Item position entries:
((
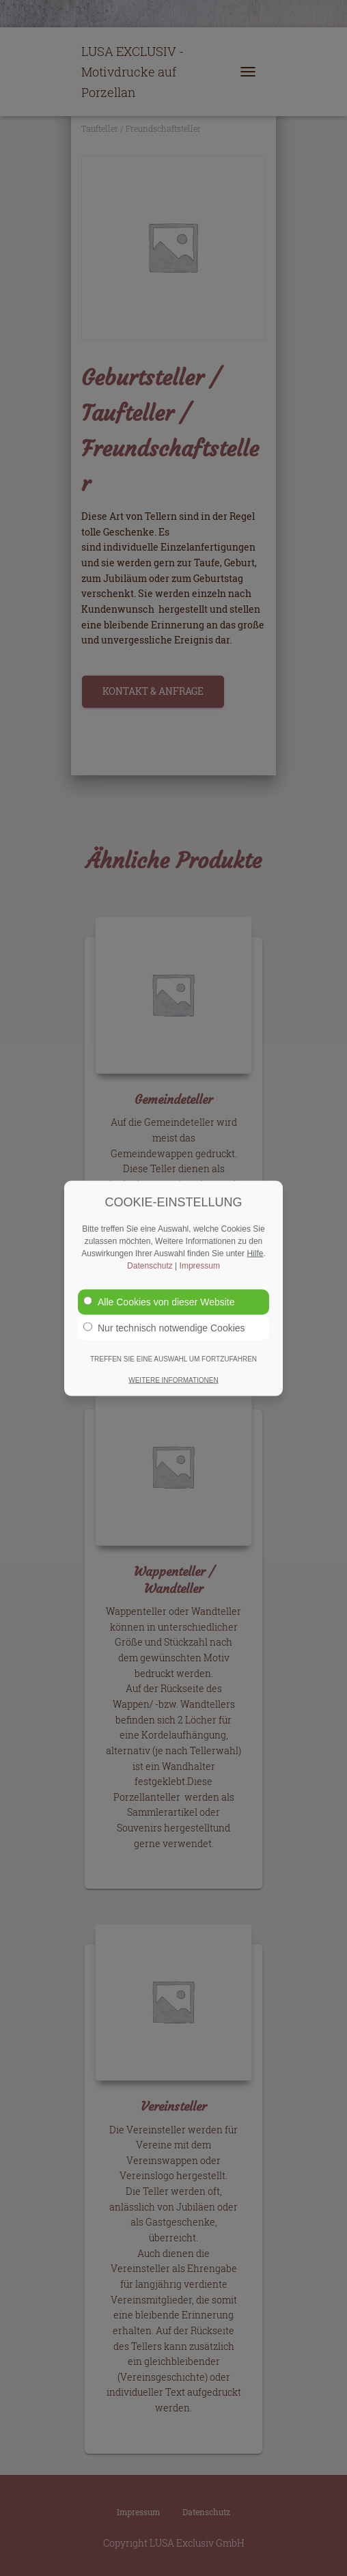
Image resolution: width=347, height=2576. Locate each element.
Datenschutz (150, 1265)
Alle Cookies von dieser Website (159, 1301)
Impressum (200, 1265)
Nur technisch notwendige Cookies (164, 1327)
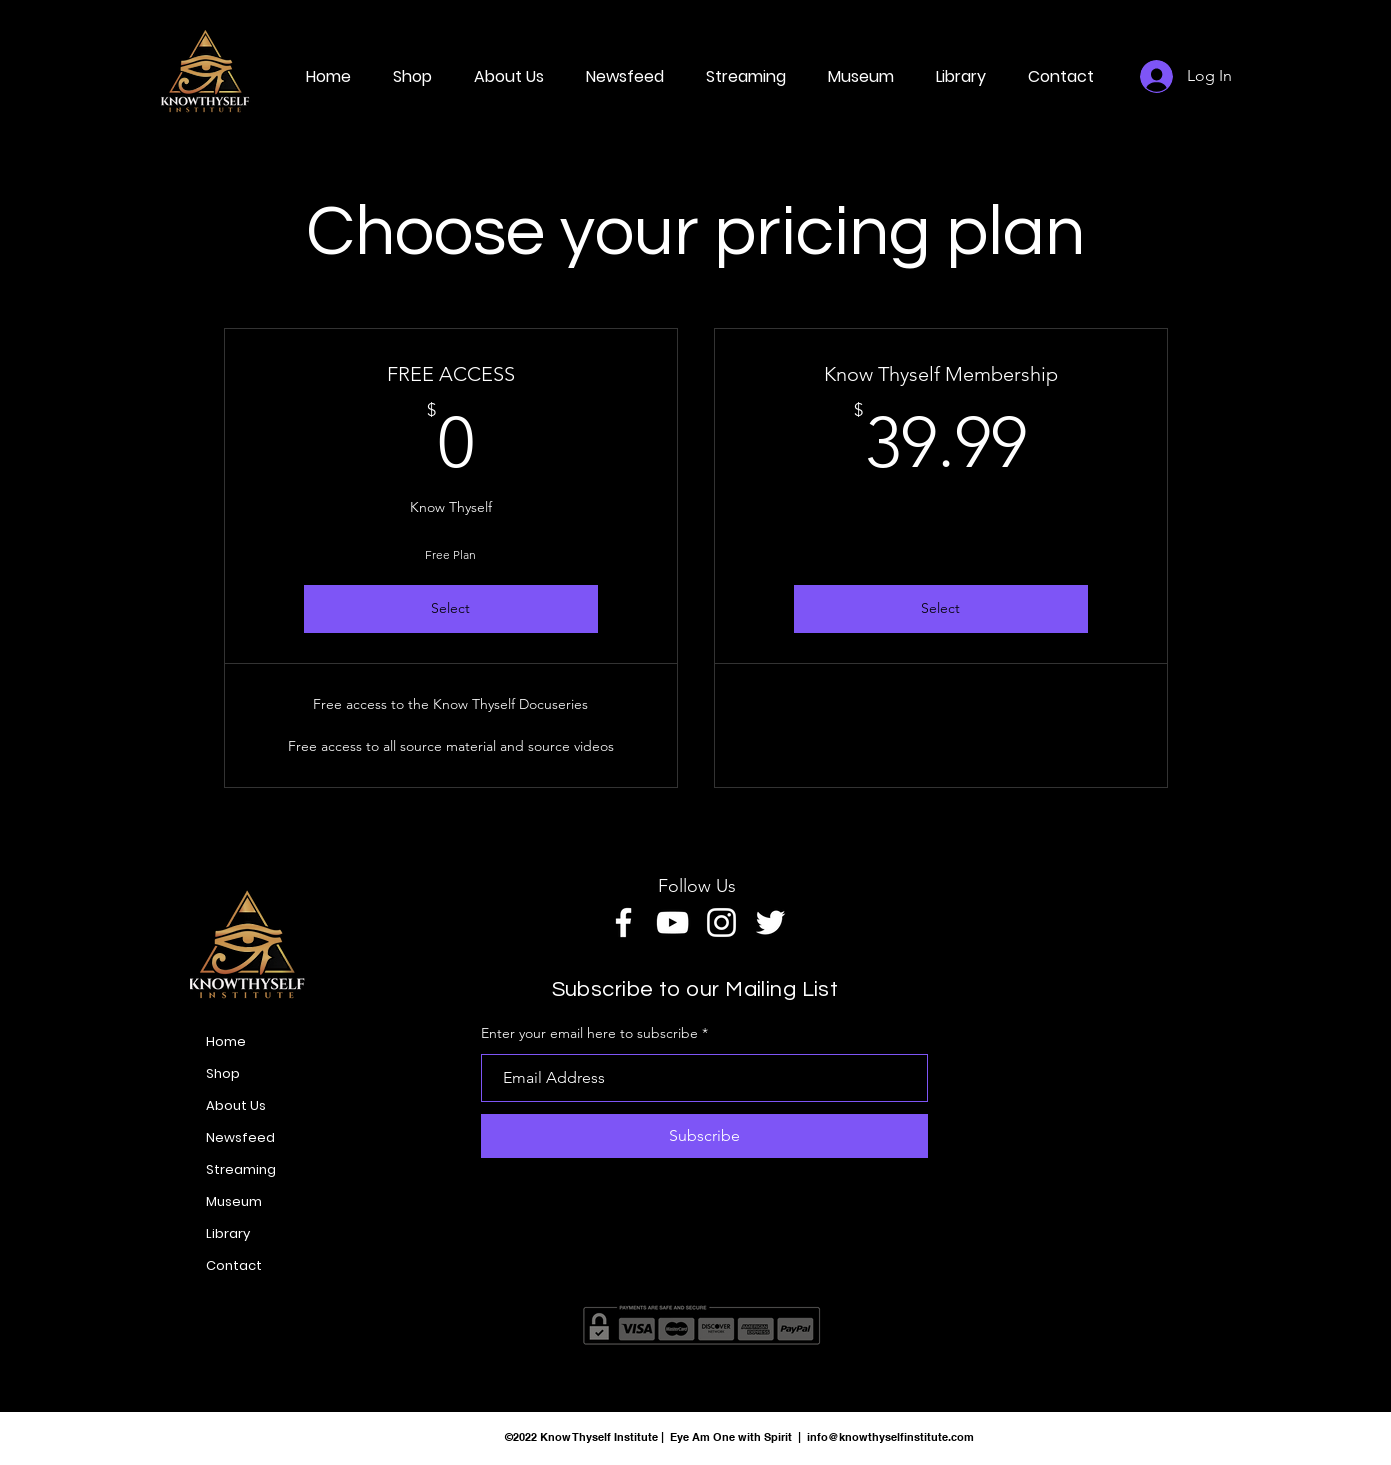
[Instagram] (721, 922)
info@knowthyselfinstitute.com (890, 1437)
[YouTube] (672, 922)
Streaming (241, 1169)
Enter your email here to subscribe (589, 1033)
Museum (234, 1201)
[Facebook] (623, 922)
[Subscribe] (704, 1136)
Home (226, 1041)
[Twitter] (770, 922)
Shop (223, 1073)
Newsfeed (240, 1137)
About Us (236, 1105)
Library (228, 1233)
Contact (234, 1265)
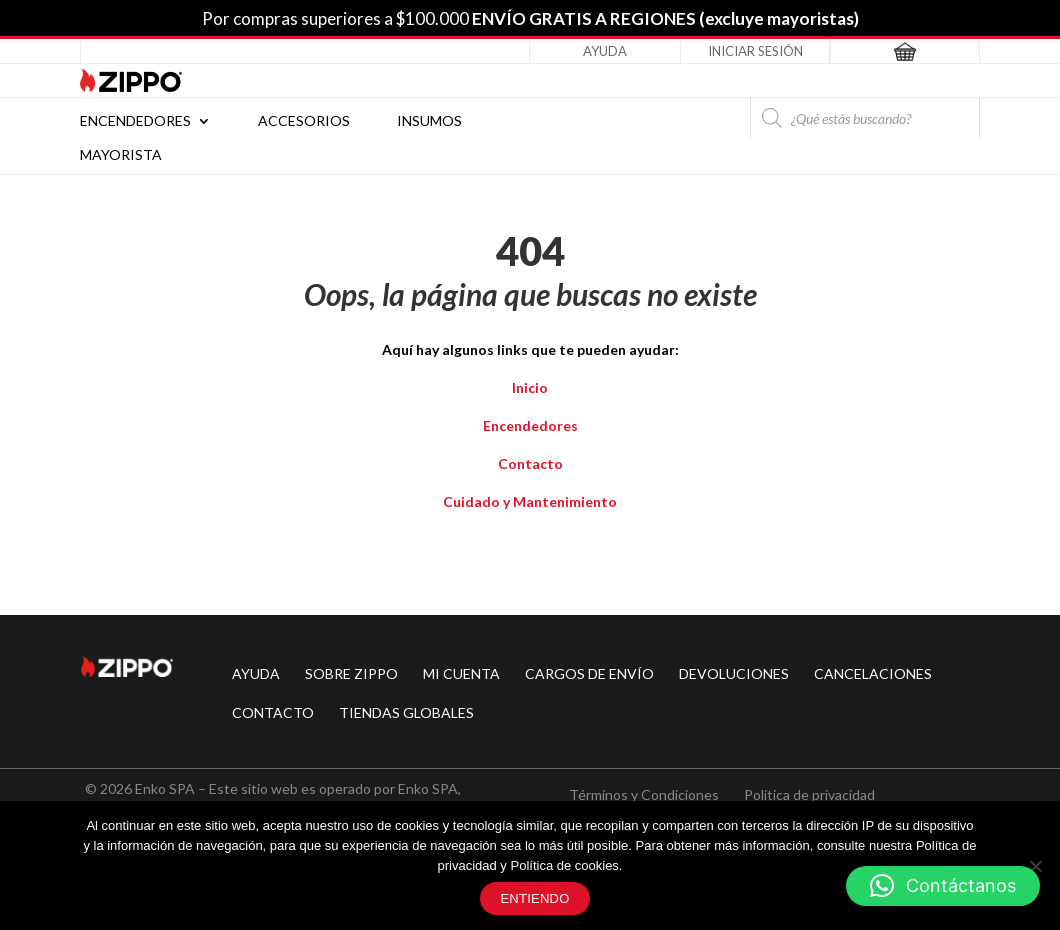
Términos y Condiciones (644, 794)
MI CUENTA (461, 673)
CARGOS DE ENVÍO (589, 673)
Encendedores (135, 121)
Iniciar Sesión (755, 51)
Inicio (530, 387)
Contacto (530, 463)
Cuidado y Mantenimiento (530, 501)
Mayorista (121, 155)
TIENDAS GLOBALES (406, 712)
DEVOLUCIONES (734, 673)
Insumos (429, 121)
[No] (1035, 866)
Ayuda (605, 51)
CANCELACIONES (873, 673)
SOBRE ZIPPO (351, 673)
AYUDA (256, 673)
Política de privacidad (809, 794)
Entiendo (534, 898)
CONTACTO (273, 712)
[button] (943, 886)
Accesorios (304, 121)
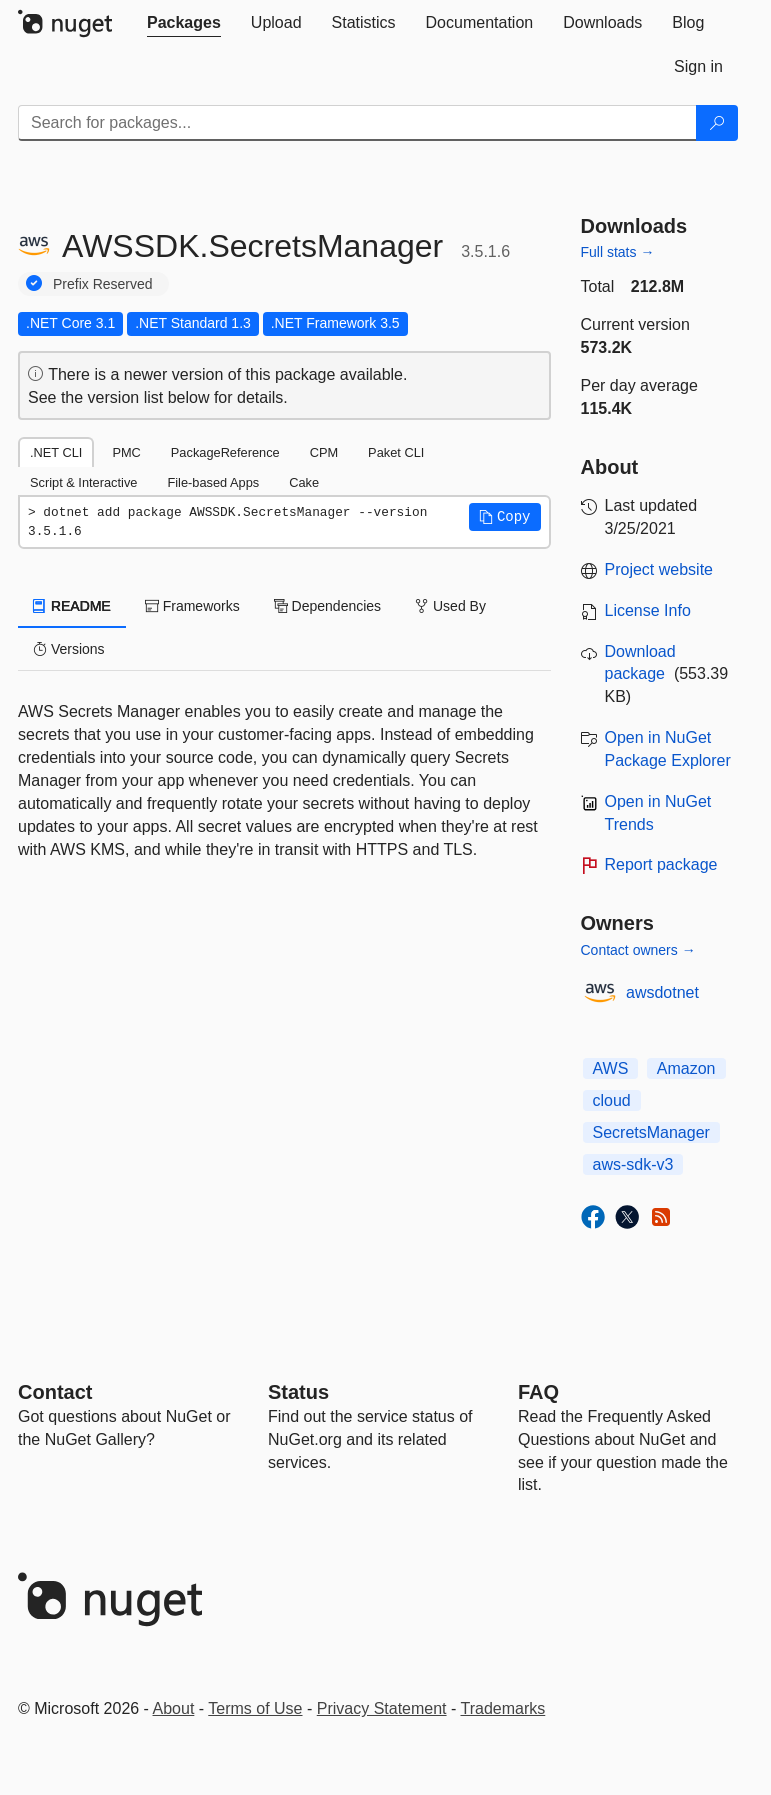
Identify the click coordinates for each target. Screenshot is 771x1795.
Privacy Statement (382, 1708)
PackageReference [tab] (225, 452)
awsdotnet (662, 992)
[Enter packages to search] (357, 123)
))
→ Task directions:
Rewrite the records above with "Cookies" changed to "Daten" everywhere it occurs and all else kept the same. Leave the pictures out.

→ Answer in full:
Image resolution: width=347, height=2576. Locate each element.
Datenschutz (150, 1265)
Alle Daten von dieser Website (159, 1301)
Impressum (200, 1265)
Nur technisch notwendige Daten (164, 1327)
[Instagram] (721, 922)
info@knowthyselfinstitute.com (890, 1437)
[YouTube] (672, 922)
Streaming (241, 1169)
Enter your email here to subscribe (589, 1033)
Museum (234, 1201)
[Facebook] (623, 922)
[Subscribe] (704, 1136)
Home (226, 1041)
[Twitter] (770, 922)
Shop (223, 1073)
Newsfeed (240, 1137)
About Us (236, 1105)
Library (228, 1233)
Contact (234, 1265)
Términos y Condiciones (644, 794)
MI CUENTA (461, 673)
CARGOS DE ENVÍO (589, 673)
Encendedores (135, 121)
Iniciar Sesión (755, 51)
Inicio (530, 387)
Contacto (530, 463)
Cuidado y Mantenimiento (530, 501)
Mayorista (121, 155)
TIENDAS GLOBALES (406, 712)
DEVOLUCIONES (734, 673)
Insumos (429, 121)
[No] (1035, 866)
Ayuda (605, 51)
CANCELACIONES (873, 673)
SOBRE ZIPPO (351, 673)
AYUDA (256, 673)
Política de privacidad (809, 794)
Entiendo (534, 898)
CONTACTO (273, 712)
[button] (943, 886)
Accesorios (304, 121)
Identify the click coordinates for each target. Screenshot is 771x1795.
Privacy Statement (382, 1708)
PackageReference [tab] (225, 452)
awsdotnet (662, 992)
[Enter packages to search] (357, 123)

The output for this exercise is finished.